In the case of West Virginia’s dueling plans to phase out the state personal income tax, House Bill 3300 appears to have several advantages over Gov. Jim Justice’s proposal. It is a more moderate approach, that would phase out the personal income tax by $150 million each year for 16 to 23 years, depending on revenue streams. It creates an Income Tax Reduction Fund that would be used as a buffer in years when revenue is disappointing. And it does not raise consumer sales and use taxes or excise taxes, remove sales tax exemptions or create a tax on “luxury” goods.
“It’s a slow, moderate common-sense approach to give tax relief without raising any taxes or shifting any taxes,” said House Finance Committee Chairman Eric Householder, R-Berkeley, Monday. “It also is a great tool to control the rate of growth in spending in state government.”
It has its drawbacks, of course. It is, indeed, a slow process; and it should be adjusted to include language that restores the 50 percent of surpluses going into the state’s two rainy day funds, once the state budget is stable enough to account for the loss of personal income tax revenue.

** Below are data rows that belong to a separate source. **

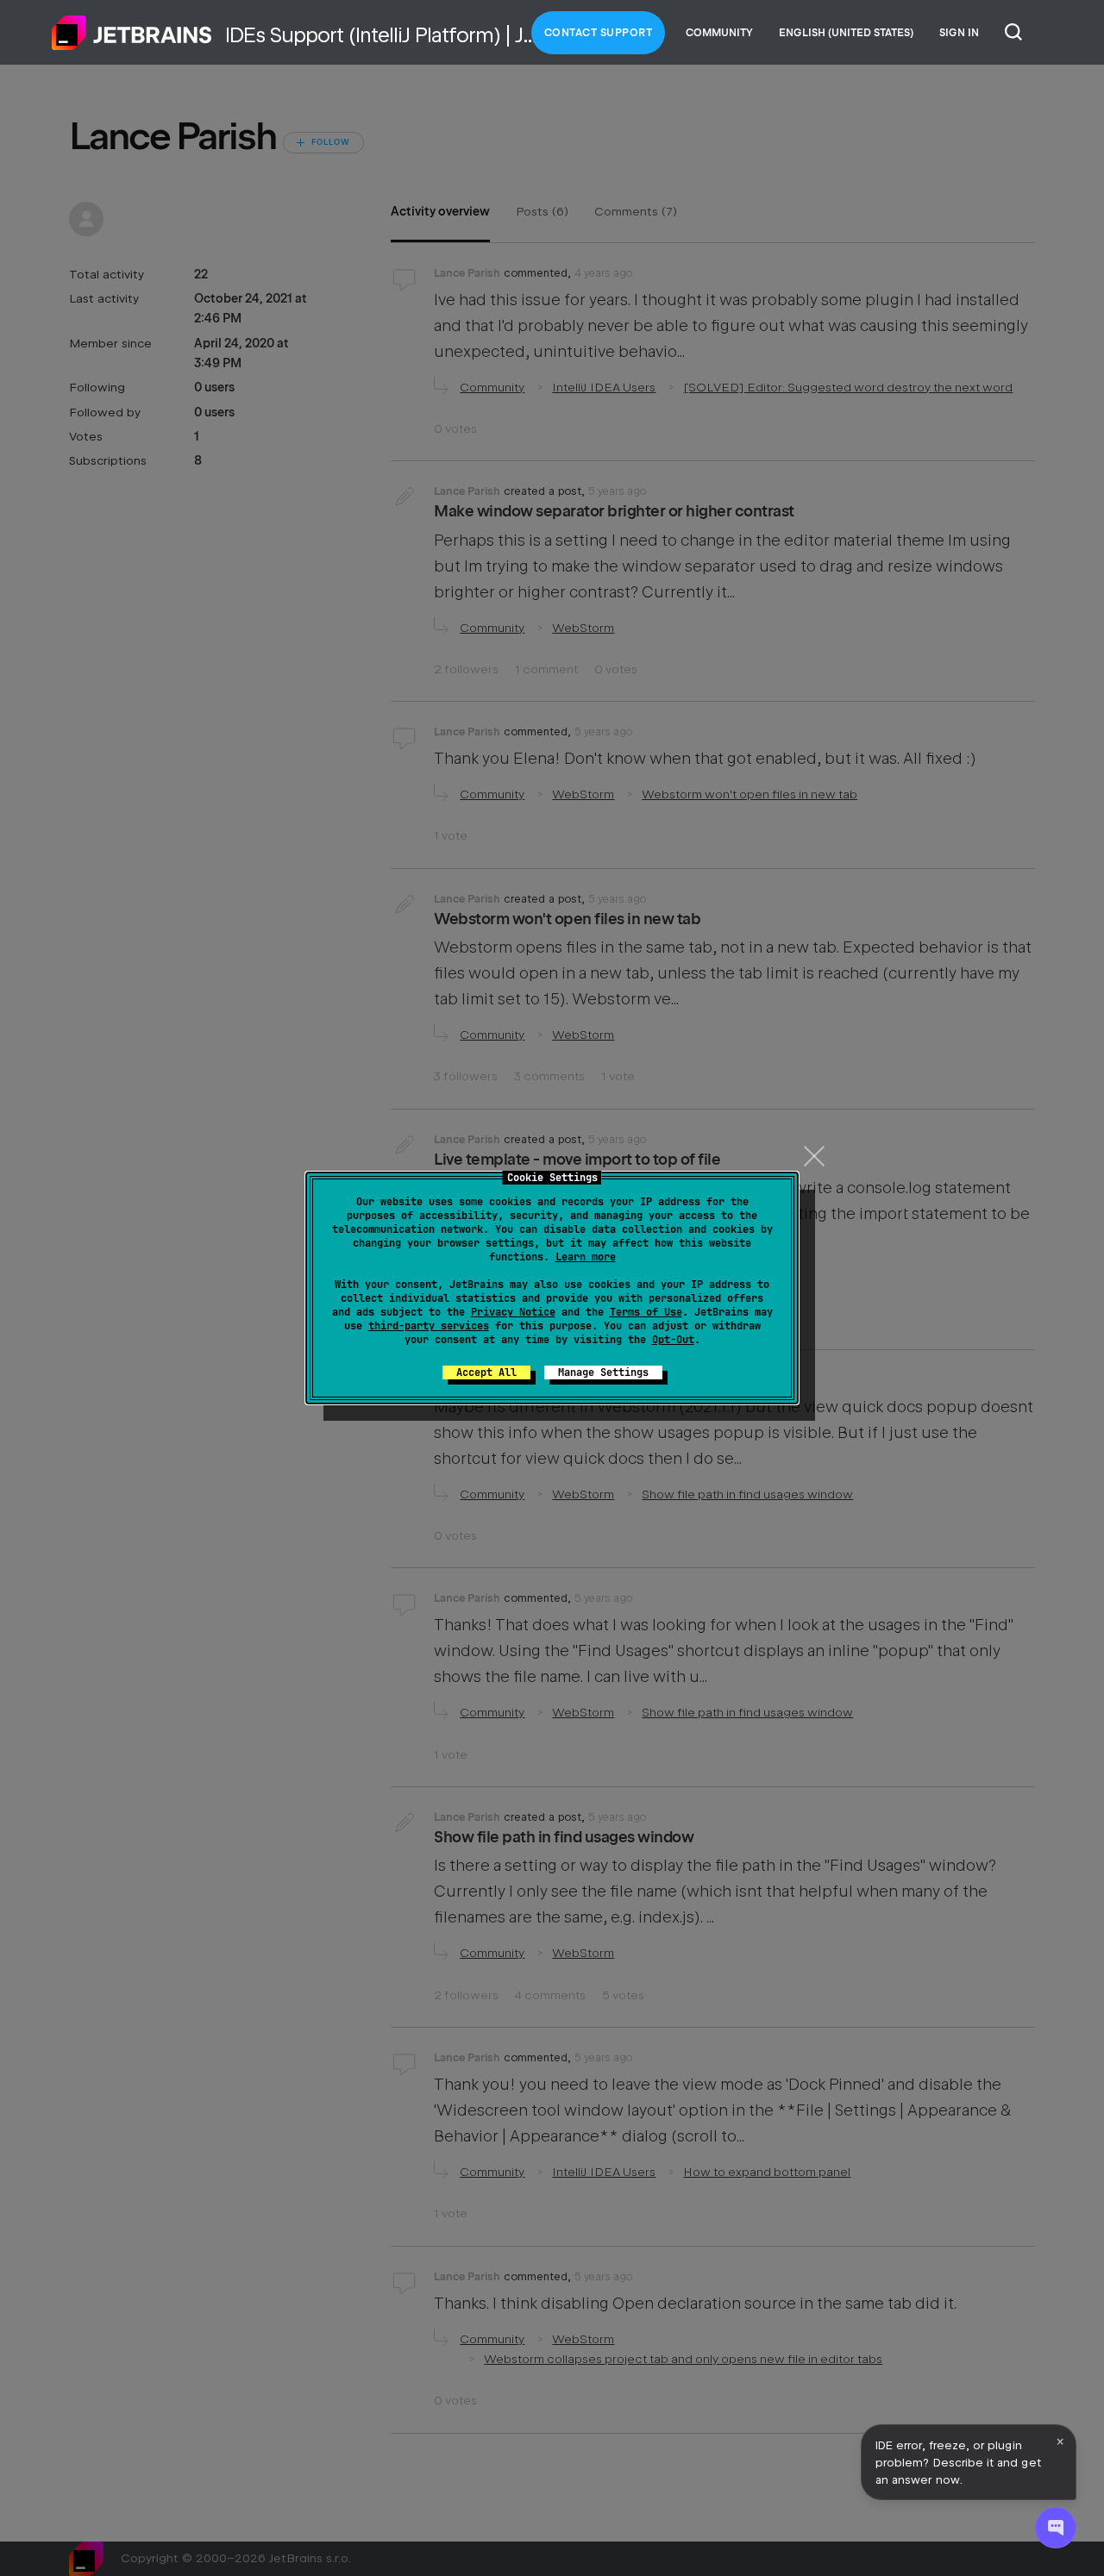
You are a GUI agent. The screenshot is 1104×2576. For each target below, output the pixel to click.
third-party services (428, 1326)
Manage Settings (603, 1372)
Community (719, 33)
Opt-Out (673, 1340)
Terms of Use (646, 1312)
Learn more (585, 1257)
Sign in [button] (959, 33)
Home (132, 33)
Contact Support (598, 33)
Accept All (486, 1372)
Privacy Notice (513, 1312)
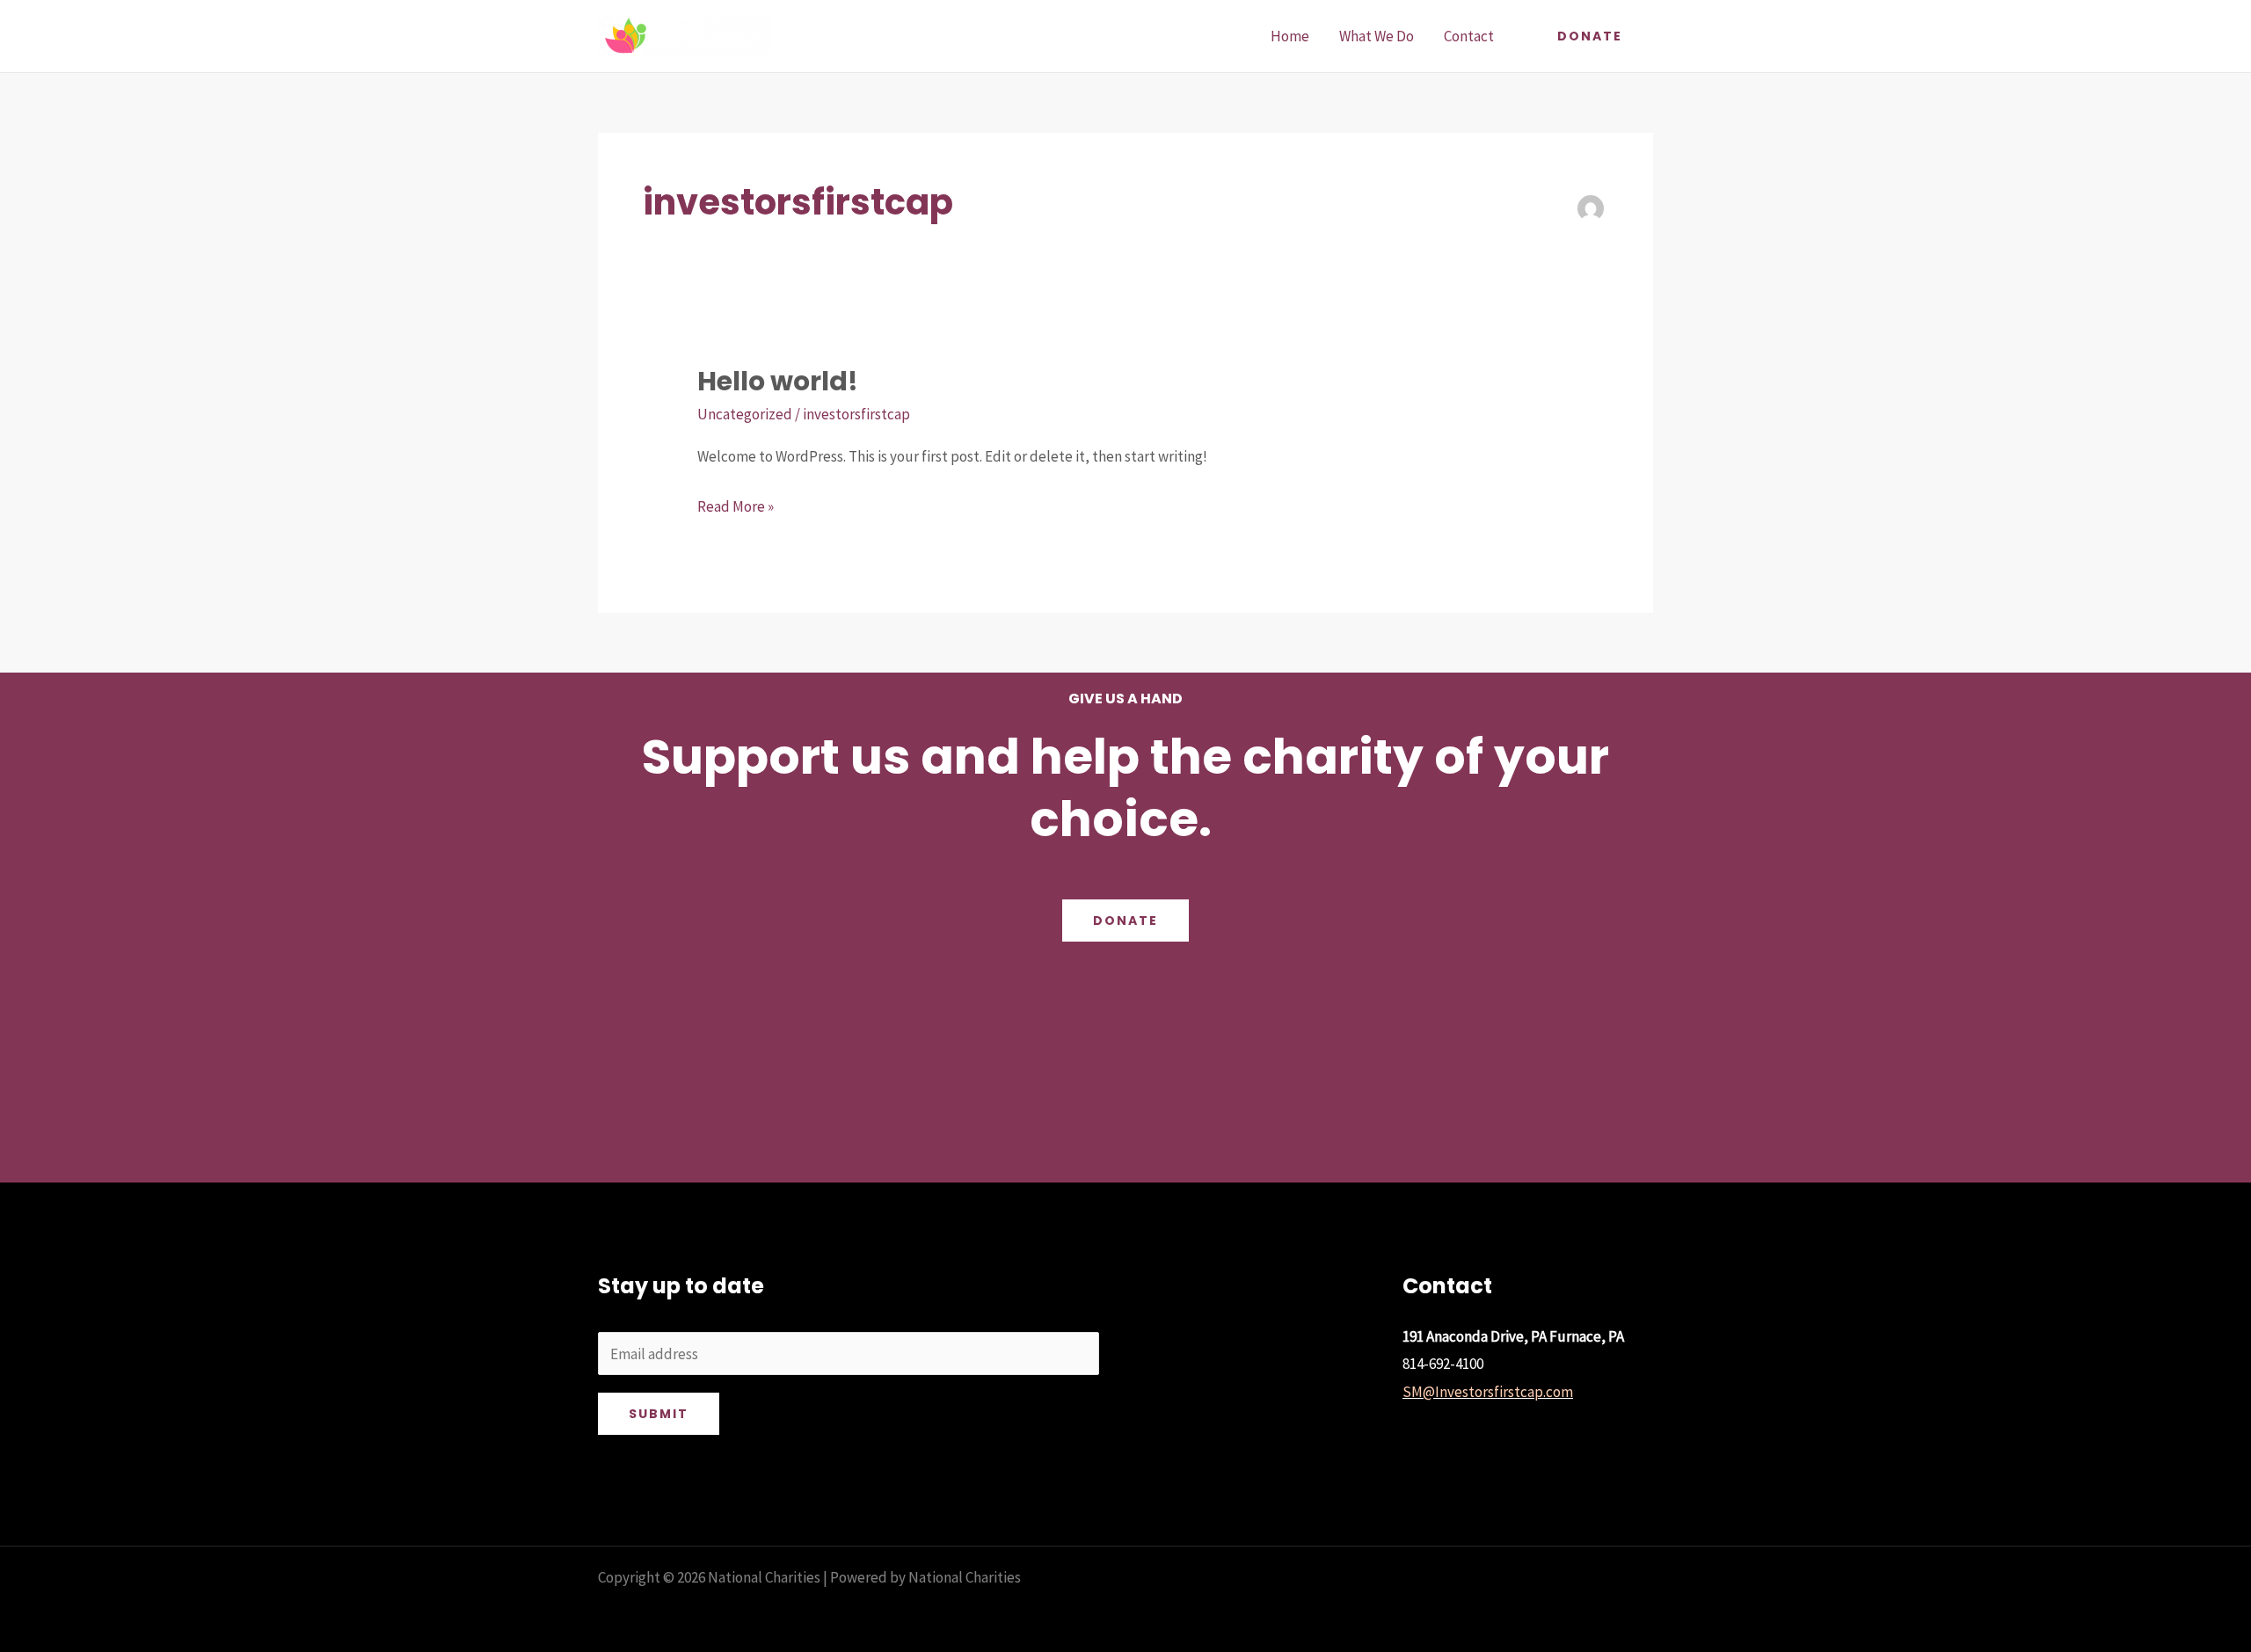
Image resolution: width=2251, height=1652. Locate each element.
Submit (658, 1414)
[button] (1589, 36)
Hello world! (777, 381)
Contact (1469, 36)
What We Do (1376, 36)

Justice is not a fan of this plan. He believes West Virginians are missing an opportunity if we don’t go for his ideas to eliminate the tax in “a very, very short period of time.” He has cautioned lawmakers against listening to “special interest groups” such as the West Virginia Business and Industry Council, the West Virginia Chamber of Commerce, the West Virginia Farm Bureau, the National Federation of Independent Businesses, and the Council on State Taxation that oppose his plan. To counteract those voices, he brought in his own outside influence, Opportunity Now West Virginia — i.e. former state Senate President Bill Cole, R-Mercer, who owns several businesses throughout southern West Virginia.
The House plan is moderate; slow and boring. It does not provide instant gratification. Those may be the best reasons to give it serious consideration.
“Hopefully the collective minds come together, and we get what is a great answer and a great piece of legislation at the end,” Cole said Wednesday.
Indeed. There are good things about both proposals that could be worked into a third idea, if all parties are willing to compromise, rather than go to battle.
Meanwhile, lawmakers who have the best interests of all West Virginians in mind will remember just because something CAN be done quickly, and with a big splash, does not mean it SHOULD be done that way.